Biden opens sign-up window for uninsured as COVID-19 rages
WASHINGTON (AP):
President Joe Biden on Thursday ordered government health insurance markets to reopen for a special sign-up window, offering uninsured Americans a haven as the spread of COVID-19 remains dangerously high and vaccines are not yet widely available.
Biden signed an executive order directing the HealthCare.gov insurance markets to take new applications for subsidised benefits, something Donald Trump’s administration had refused to do. He also instructed his administration to consider reversing other Trump healthcare policies, including curbs on abortion counselling and the imposition of work requirements for low-income people getting Medicaid.
RESTORING MEDICAID
“There’s nothing new that we’re doing here other than restoring the Affordable Care Act and restoring Medicaid to the way it was before Trump became president,” Biden said as he signed the directives in the Oval Office. He declared he was reversing “my predecessor’s attack on women’s health”.
The actions were only the first steps by Biden, who has promised to build out former President Barack Obama’s healthcare law to achieve a goal of coverage for all. While Biden rejects the idea of a government-run system that Senator Bernie Sanders has pushed for in his ‘Medicare for All’ proposal, his more centrist approach will require congressional buy-in. But opposition to ‘Obamacare’ runs deep among Republicans.
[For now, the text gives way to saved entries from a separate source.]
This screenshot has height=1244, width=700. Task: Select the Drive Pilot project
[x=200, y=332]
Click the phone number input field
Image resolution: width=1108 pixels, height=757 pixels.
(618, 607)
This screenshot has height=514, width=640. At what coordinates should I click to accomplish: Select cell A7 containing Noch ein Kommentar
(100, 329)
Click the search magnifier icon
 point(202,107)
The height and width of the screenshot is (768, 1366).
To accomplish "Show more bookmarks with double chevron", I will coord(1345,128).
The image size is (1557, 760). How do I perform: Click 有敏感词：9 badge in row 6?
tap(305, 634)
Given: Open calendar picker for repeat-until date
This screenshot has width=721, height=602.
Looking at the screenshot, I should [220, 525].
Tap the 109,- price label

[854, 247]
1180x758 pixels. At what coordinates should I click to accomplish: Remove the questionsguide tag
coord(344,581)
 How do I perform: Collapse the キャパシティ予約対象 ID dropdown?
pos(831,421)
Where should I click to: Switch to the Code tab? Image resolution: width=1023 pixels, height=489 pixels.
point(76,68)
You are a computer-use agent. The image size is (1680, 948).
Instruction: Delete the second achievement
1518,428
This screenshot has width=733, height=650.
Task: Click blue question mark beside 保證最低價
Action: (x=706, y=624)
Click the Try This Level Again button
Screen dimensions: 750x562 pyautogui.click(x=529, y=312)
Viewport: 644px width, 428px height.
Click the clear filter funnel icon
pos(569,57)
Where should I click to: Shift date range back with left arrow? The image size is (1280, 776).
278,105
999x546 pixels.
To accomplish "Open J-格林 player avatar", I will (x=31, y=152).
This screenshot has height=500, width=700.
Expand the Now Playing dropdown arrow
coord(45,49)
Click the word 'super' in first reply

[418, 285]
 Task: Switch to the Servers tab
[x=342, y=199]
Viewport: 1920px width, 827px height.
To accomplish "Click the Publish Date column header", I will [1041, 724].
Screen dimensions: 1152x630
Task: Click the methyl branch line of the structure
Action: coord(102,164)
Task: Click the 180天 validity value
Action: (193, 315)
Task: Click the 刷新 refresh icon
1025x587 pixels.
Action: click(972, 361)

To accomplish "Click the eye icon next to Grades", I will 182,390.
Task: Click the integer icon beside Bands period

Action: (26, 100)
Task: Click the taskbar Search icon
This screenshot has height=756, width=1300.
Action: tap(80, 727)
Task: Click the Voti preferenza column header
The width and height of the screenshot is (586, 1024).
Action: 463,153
The most concrete short-term impact of Biden’s orders will come from reopening HealthCare.gov insurance markets, as coverage has shrunk in the economic turmoil of the coronavirus pandemic. That is an executive action and no legislation is required.
The new “special enrolment period” will begin February 15 and run through May 15, the White House said. It will be coupled with a promotional campaign and a call for states that run their own insurance markets to match the federal sign-up opportunity.
The Biden administration has ample resources for marketing, said Karen Pollitz, a health insurance expert with the non-partisan Kaiser Family Foundation. The foundation estimates that the Trump administration left unspent about $1.2 billion in user fees collected from insurers to help pay for running the marketplaces.